Copy all records precisely, apart from the pictures.

Content starts

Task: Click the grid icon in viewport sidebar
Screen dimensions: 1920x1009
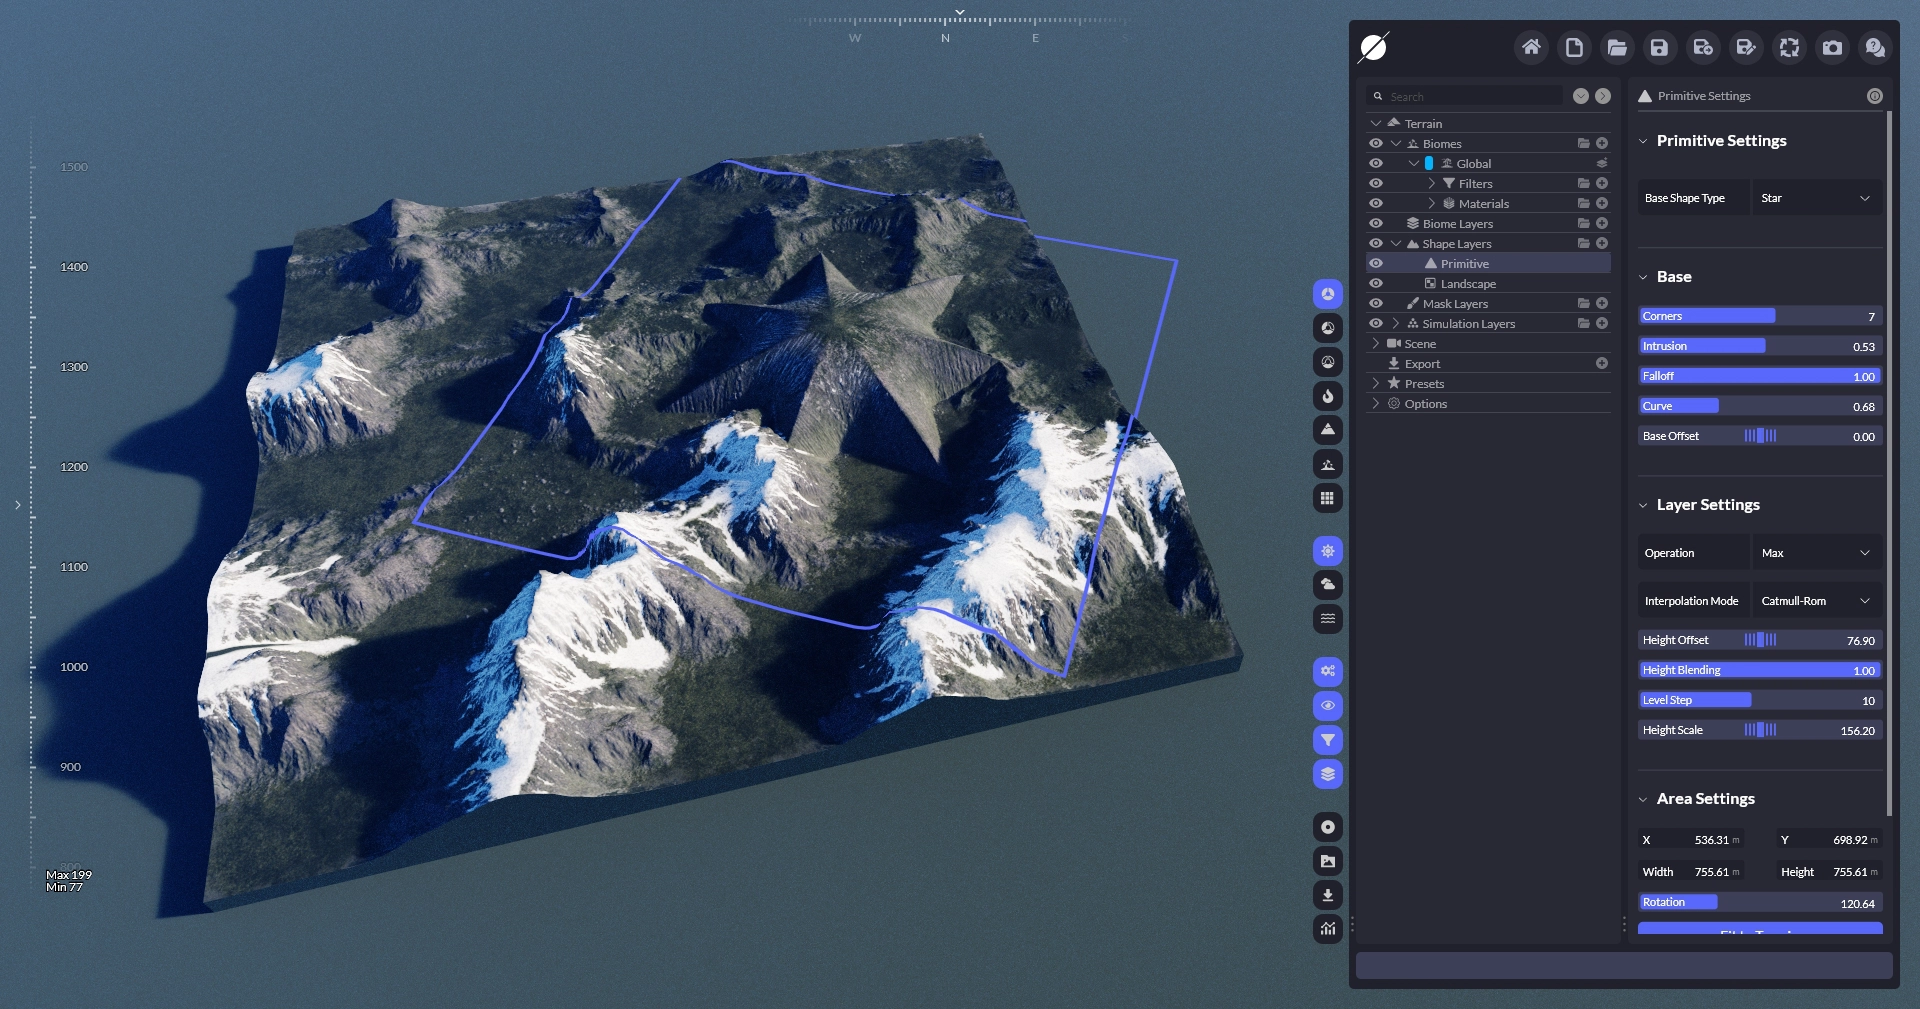Action: (1327, 498)
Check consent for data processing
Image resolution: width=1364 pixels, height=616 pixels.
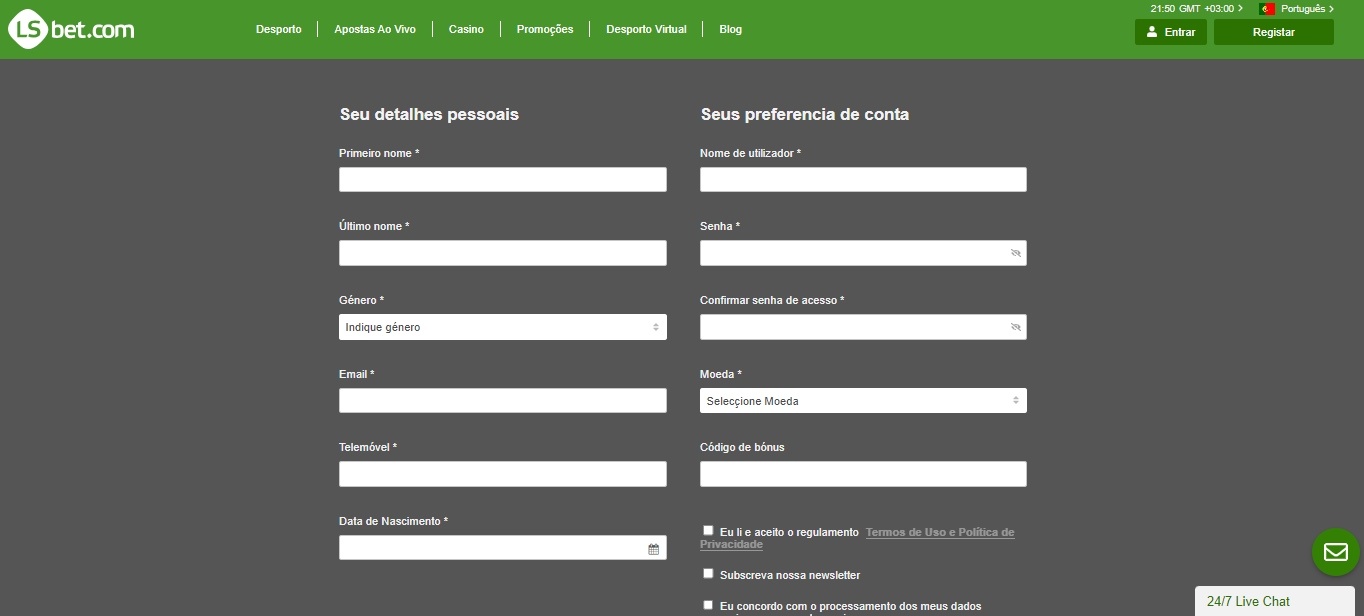708,604
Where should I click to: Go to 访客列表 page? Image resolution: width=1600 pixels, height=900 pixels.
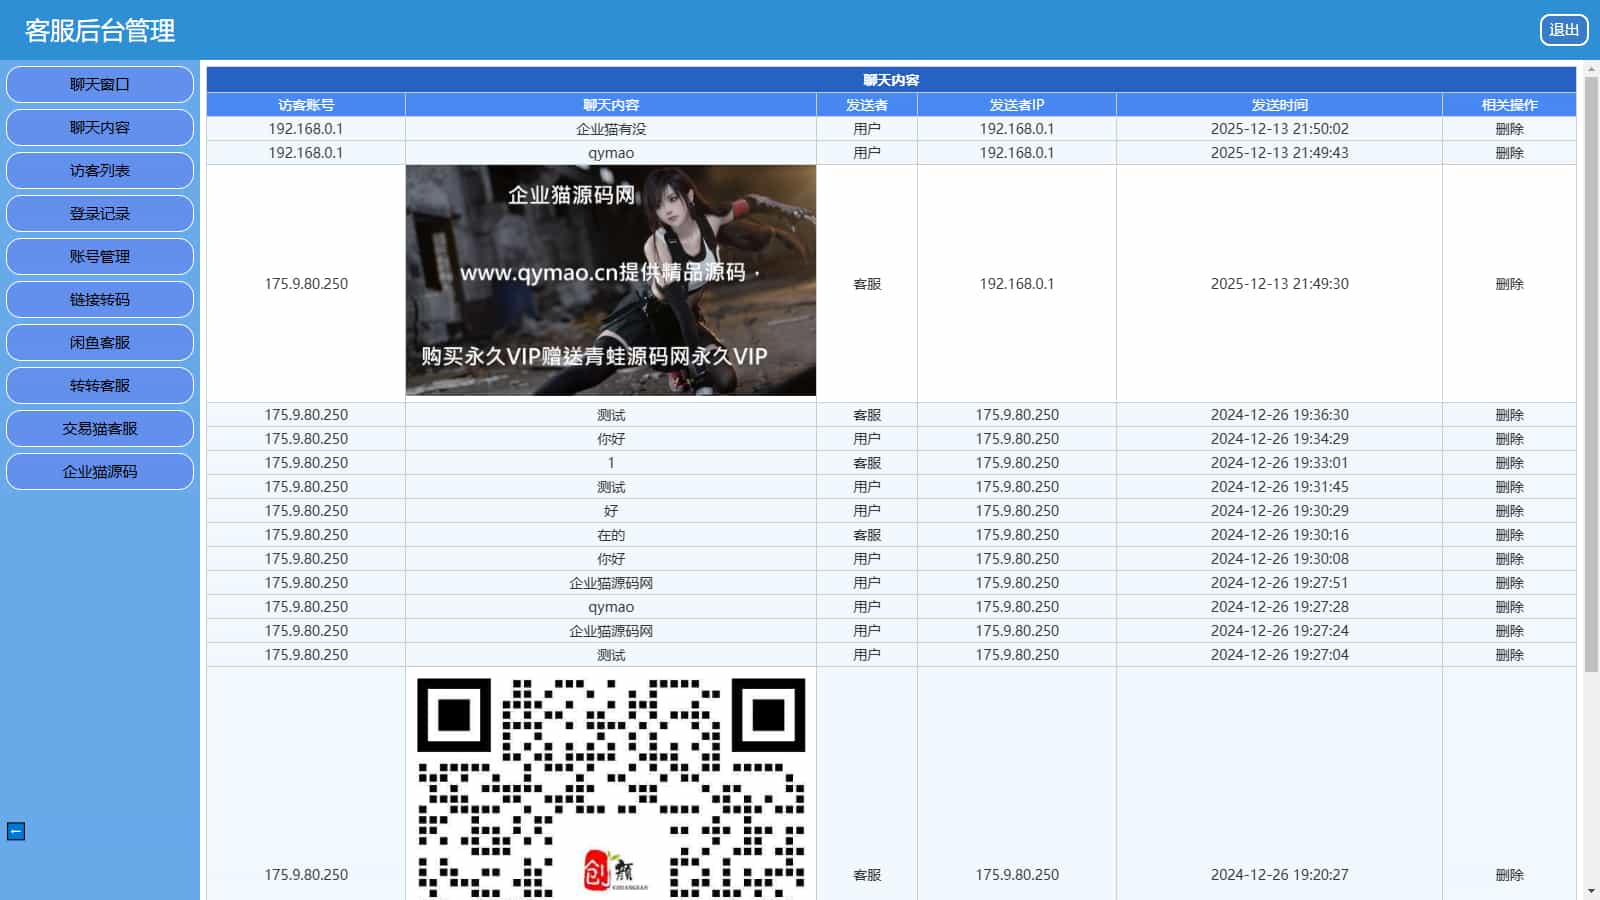pyautogui.click(x=100, y=171)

Content ends

▶ **Answer below**
Task: Click the grid icon in viewport sidebar
Screen dimensions: 1920x1009
Action: (1327, 498)
Check consent for data processing
Image resolution: width=1364 pixels, height=616 pixels.
708,604
Where should I click to: Go to 访客列表 page? Image resolution: width=1600 pixels, height=900 pixels.
pyautogui.click(x=100, y=171)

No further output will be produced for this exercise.